DATASET section start

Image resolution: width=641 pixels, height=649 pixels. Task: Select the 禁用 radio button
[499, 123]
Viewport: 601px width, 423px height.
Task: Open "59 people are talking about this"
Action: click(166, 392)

DATASET section end

PROBLEM STATEMENT: Print all of the entries exactly as they are written.

TASK ANSWER:
Image resolution: width=641 pixels, height=649 pixels. Task: Select the 禁用 radio button
[499, 123]
Viewport: 601px width, 423px height.
Task: Open "59 people are talking about this"
Action: click(166, 392)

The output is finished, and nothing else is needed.